We can then use this value to determine the tonicity of the hyponatraemia:

  • Effective serum osmolality < 281 mosm/kg -> hypotonic hyponatraemia
  • Effective serum osmolality 281-295 mosm/kg -> isotonic hyponatraemia
  • Effective serum osmolality > 295 mosm/kg -> hypertonic hyponatraemia

... which can be used to narrow the list of possible causes.

Determining fluid status

Determining fluid or volume status also helps us determining the cause, especially if there is hypotonic hyponatraemia. Determining fluid status can be difficult, but there are some features which can help:

  • Features of hypovolaemia
    • Lower weight compared to normal
    • Tachycardia or hypotension or orthostatic hypotension
    • Increased capillary refill
    • Weak peripheral pulse
    • Decreased skin turgor
    • Dry mucous membranes of the oral cavity and tongue
    • Sunken fontanelle (in infants)
  • Features of hypervolaemia

Evaluation of the skin turgor for volume status is unreliable in elderly, as they have decreased turgor regardless of fluid status.

Determining renal sodium loss

Measuring the level of sodium in the urine is important in the evaluation of hypovolaemic hypotonic hyponatraemia. High urine sodium (>25-40 mmol/L) points to renal disease, causing the kidney to excrete more sodium than necessary. Other possible causes include glucocorticoid and mineralocorticoid deficiency, diuretics, and cerebra salt wasting syndrome.

Low urine sodium (< 25 mmol/L) points to loss of sodium from places other than the kidney (extrarenal sodium loss), for example diarrhoea, vomiting, or third spacing of fluid.

Management

Mild hyponatraemia does not usually require hospitalisation, but moderate, severe, or symptomatic hyponatraemia requires hospitalisation. Severe hyponatraemia requires intensive care.

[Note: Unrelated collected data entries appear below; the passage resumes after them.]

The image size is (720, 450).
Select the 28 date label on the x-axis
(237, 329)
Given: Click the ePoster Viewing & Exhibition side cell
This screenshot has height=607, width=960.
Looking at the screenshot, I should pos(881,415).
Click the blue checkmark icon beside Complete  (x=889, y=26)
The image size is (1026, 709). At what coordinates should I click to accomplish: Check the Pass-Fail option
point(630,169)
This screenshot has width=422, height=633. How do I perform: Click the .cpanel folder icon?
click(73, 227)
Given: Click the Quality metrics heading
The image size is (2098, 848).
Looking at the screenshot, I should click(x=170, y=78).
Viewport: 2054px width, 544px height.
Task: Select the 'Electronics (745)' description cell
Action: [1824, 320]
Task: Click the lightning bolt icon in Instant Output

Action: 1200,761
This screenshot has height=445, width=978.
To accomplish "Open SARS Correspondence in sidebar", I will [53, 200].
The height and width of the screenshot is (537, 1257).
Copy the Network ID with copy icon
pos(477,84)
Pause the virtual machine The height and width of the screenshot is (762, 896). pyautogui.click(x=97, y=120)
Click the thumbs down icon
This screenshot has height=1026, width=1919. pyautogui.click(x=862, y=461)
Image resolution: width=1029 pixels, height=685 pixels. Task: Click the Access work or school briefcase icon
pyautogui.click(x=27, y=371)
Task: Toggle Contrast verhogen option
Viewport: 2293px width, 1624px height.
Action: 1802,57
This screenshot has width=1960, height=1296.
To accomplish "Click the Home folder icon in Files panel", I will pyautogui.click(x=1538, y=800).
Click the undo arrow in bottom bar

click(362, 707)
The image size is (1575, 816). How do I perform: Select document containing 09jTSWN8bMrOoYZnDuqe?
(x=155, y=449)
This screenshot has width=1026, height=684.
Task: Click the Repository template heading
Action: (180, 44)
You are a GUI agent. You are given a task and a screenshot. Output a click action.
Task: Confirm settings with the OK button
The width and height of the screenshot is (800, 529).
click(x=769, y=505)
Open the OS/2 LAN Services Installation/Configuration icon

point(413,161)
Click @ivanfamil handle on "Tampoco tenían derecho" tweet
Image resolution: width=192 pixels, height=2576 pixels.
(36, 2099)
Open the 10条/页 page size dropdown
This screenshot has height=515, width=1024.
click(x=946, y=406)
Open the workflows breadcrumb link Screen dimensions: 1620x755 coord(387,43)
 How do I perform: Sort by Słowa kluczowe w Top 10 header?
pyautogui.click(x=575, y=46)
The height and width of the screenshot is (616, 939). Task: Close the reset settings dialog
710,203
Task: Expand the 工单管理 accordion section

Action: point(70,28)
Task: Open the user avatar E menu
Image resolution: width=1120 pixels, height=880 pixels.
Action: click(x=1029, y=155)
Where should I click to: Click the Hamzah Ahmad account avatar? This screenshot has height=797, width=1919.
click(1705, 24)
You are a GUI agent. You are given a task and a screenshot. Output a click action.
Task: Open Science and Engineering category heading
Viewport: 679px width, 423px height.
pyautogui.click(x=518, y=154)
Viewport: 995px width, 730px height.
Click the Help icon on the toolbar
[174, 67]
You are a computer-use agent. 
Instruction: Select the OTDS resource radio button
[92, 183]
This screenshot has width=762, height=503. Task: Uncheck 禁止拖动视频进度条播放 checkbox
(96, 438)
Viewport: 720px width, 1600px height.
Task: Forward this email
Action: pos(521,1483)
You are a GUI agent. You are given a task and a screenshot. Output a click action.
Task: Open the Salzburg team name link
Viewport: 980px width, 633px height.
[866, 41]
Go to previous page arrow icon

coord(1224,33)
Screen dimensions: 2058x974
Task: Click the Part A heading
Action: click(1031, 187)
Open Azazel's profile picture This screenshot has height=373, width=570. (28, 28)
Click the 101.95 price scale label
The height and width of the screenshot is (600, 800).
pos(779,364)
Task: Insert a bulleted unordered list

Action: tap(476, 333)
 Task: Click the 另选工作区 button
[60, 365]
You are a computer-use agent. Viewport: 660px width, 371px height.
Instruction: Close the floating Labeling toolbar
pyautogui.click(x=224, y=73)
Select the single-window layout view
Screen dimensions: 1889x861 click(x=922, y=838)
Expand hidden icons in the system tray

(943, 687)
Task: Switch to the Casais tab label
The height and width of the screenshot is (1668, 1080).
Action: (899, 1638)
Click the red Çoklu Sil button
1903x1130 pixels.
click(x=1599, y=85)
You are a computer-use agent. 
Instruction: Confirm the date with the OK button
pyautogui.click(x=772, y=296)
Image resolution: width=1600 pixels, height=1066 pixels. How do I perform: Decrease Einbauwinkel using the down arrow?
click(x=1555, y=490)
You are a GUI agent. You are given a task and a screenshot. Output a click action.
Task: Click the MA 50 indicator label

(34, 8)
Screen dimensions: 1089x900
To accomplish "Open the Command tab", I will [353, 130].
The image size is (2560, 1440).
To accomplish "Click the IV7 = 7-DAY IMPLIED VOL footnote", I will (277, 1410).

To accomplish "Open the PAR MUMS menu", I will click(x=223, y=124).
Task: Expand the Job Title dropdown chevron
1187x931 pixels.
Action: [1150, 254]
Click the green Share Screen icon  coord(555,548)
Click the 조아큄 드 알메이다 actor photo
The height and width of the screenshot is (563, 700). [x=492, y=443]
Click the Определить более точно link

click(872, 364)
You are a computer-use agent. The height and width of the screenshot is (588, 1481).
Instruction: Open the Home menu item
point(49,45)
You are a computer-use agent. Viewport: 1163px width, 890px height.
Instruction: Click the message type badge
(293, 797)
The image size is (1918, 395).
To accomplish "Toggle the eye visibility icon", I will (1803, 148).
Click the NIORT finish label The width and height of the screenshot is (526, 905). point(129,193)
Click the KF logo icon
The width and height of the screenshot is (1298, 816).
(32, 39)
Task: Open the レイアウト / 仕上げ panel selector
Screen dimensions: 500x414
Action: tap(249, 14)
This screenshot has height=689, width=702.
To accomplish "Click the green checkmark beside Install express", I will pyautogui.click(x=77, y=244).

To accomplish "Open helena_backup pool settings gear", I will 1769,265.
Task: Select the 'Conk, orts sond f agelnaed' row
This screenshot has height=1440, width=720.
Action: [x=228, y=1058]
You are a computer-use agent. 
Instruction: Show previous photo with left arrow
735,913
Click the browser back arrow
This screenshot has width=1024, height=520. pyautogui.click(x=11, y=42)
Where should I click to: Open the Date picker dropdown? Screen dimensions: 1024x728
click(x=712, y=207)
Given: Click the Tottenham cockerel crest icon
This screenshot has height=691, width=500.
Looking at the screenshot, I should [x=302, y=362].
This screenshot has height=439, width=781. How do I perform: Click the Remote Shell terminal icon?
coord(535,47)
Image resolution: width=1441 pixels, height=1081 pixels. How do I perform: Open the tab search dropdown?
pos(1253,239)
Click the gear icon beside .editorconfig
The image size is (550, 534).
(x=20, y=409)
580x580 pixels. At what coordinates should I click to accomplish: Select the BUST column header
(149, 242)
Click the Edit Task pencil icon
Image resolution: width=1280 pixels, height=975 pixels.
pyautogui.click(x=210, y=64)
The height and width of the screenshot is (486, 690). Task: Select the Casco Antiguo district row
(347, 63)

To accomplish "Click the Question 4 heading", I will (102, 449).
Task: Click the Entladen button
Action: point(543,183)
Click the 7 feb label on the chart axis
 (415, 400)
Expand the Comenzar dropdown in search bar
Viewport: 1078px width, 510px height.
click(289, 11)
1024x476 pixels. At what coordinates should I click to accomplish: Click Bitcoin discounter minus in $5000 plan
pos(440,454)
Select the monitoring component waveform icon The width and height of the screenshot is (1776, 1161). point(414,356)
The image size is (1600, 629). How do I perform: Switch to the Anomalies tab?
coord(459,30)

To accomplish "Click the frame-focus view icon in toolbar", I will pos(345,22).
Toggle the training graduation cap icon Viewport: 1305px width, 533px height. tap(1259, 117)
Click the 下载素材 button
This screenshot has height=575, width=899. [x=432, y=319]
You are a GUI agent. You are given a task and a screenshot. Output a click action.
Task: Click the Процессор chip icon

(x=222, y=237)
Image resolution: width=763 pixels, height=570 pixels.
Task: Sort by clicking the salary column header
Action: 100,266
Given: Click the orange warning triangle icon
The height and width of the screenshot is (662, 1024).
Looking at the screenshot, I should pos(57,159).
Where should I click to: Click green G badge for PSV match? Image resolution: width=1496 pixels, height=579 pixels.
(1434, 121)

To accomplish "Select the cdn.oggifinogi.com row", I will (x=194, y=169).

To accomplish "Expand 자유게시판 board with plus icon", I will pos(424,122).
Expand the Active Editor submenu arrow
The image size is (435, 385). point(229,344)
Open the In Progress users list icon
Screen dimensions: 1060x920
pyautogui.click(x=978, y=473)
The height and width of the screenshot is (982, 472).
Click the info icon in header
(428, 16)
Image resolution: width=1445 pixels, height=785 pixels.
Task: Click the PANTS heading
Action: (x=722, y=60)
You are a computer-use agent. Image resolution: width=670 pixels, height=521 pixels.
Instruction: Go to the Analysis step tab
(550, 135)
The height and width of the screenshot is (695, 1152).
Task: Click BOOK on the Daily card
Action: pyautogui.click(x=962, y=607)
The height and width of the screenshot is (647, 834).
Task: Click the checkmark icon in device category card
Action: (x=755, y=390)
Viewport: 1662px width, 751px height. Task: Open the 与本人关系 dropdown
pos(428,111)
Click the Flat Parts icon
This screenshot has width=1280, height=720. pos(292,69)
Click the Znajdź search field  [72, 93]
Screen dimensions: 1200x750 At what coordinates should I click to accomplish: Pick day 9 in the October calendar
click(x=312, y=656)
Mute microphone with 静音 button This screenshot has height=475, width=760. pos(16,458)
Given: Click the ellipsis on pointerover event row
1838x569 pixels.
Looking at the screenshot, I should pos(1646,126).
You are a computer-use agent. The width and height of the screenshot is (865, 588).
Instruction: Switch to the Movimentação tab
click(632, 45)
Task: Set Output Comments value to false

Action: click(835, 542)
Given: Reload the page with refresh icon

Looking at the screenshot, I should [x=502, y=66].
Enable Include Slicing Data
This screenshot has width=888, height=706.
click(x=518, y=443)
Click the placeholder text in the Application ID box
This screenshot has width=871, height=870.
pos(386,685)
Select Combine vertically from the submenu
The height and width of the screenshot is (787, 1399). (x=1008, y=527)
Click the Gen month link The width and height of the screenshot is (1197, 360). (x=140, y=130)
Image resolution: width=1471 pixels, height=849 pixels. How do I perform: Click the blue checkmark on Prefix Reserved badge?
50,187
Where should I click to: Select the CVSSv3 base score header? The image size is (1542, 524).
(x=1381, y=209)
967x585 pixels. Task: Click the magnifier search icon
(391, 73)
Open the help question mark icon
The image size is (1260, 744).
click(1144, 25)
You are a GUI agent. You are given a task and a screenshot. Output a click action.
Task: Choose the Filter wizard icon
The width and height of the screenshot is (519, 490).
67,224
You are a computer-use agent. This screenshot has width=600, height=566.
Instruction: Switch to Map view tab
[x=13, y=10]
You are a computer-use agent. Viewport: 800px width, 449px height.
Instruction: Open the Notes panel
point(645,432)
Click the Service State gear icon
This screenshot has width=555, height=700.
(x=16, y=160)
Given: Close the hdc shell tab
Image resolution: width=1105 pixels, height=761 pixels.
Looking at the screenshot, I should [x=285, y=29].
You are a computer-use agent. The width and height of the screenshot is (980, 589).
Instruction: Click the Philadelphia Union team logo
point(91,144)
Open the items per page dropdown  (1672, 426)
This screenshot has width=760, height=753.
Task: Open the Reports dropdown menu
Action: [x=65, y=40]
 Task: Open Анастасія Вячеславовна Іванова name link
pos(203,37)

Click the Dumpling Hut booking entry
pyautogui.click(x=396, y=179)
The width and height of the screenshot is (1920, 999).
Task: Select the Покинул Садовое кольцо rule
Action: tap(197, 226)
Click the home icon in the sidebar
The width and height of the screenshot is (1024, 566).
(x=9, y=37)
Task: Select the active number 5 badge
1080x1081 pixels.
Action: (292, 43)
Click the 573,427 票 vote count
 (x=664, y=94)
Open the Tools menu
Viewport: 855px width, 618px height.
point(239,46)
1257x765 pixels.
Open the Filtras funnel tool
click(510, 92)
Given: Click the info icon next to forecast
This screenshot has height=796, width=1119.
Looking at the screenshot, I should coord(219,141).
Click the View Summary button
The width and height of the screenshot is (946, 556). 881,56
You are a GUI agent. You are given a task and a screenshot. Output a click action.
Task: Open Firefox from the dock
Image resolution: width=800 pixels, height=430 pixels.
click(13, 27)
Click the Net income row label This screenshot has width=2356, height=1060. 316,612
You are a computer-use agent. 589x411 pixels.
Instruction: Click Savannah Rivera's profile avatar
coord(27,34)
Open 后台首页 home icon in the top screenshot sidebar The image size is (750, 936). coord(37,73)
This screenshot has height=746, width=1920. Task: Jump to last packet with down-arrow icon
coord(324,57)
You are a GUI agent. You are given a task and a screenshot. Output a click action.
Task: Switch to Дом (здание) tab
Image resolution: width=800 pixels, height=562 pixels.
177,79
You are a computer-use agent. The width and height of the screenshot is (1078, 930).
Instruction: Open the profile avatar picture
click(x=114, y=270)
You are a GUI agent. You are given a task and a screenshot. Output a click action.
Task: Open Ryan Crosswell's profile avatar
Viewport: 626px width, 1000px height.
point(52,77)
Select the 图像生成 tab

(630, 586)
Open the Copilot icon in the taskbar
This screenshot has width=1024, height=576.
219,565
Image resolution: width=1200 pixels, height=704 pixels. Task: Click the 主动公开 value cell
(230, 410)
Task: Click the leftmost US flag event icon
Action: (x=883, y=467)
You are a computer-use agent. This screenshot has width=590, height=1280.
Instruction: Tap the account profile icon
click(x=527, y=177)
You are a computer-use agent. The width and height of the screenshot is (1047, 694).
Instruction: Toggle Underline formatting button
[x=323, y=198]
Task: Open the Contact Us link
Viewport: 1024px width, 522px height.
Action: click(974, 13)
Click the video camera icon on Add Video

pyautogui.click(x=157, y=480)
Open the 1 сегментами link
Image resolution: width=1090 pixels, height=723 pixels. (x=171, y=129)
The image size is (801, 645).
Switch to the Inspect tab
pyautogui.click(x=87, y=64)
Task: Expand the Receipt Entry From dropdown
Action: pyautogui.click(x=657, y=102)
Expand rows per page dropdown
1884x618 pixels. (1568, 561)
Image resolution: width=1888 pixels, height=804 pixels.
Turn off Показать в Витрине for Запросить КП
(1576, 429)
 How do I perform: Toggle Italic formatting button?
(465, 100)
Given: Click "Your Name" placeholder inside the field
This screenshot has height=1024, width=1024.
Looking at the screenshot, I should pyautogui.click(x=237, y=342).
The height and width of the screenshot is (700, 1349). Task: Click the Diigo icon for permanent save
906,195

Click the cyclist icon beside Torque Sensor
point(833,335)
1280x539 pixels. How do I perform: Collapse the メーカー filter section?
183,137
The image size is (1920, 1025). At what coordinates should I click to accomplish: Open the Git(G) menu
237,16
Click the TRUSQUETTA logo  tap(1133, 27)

Treatment depends on the underlying cause. Any drugs which can contribute to hyponatraemia should be discontinued if possible. Fluid restriction and increased intake of dietary salt is usually sufficient, but fluid restriction should not be used in those who are hypovolaemic. People who have symptomatic hyponatraemia require hospital admission.

In moderate cases, intravenous infusion of isotonic (0,9%) NaCl can be considered. In severe hyponatraemia, hypertonic (3%) saline can be considered.

Rate of correction

Sodium levels must be corrected slowly to allow the body to reverse its compensatory mechanism to hypotonicity, especially in case of severe chronic hyponatraemia. Failure to do this will causes the serum osmolality to increase faster than the intracellular osmolality, which causes osmotic demyelination syndrome.

The sodium level should not increase more than (all of the following):

  • 0,5 mmol/L per hour
  • 10 mmol/L per the first 24 hours
  • 18 mmol/L per the first 48 hours

In severe cases, the sodium level should increase even more slowly, not more than 6-8 units per 24 hour.

Complications

Cerebral oedema

Main article: Cerebral oedema

Cerebral oedema is a potentially life-threatening complication of hyponatraemia, usually only seen in case of severe acute hyponatraemia. Oedema increases the intracranial pressure, which can cause cerebral herniation.

Osmotic demyelination syndrome

Osmotic demyelination syndrome (ODS), previously called central pontine myelinolysis, is a complication of too rapid correction of severe chronic hyponatraemia. This is rare in case of sodium levels above 120 mmol/L or if the hyponatraemia has occured within a few days (as the body's compensatory mechanisms haven't kicked in yet).

Symptoms of ODS occur a few days after the correction, and include cerebellar symptoms and other neurological deficits. Some may experience locked-in syndrome. It may be reversible in some cases.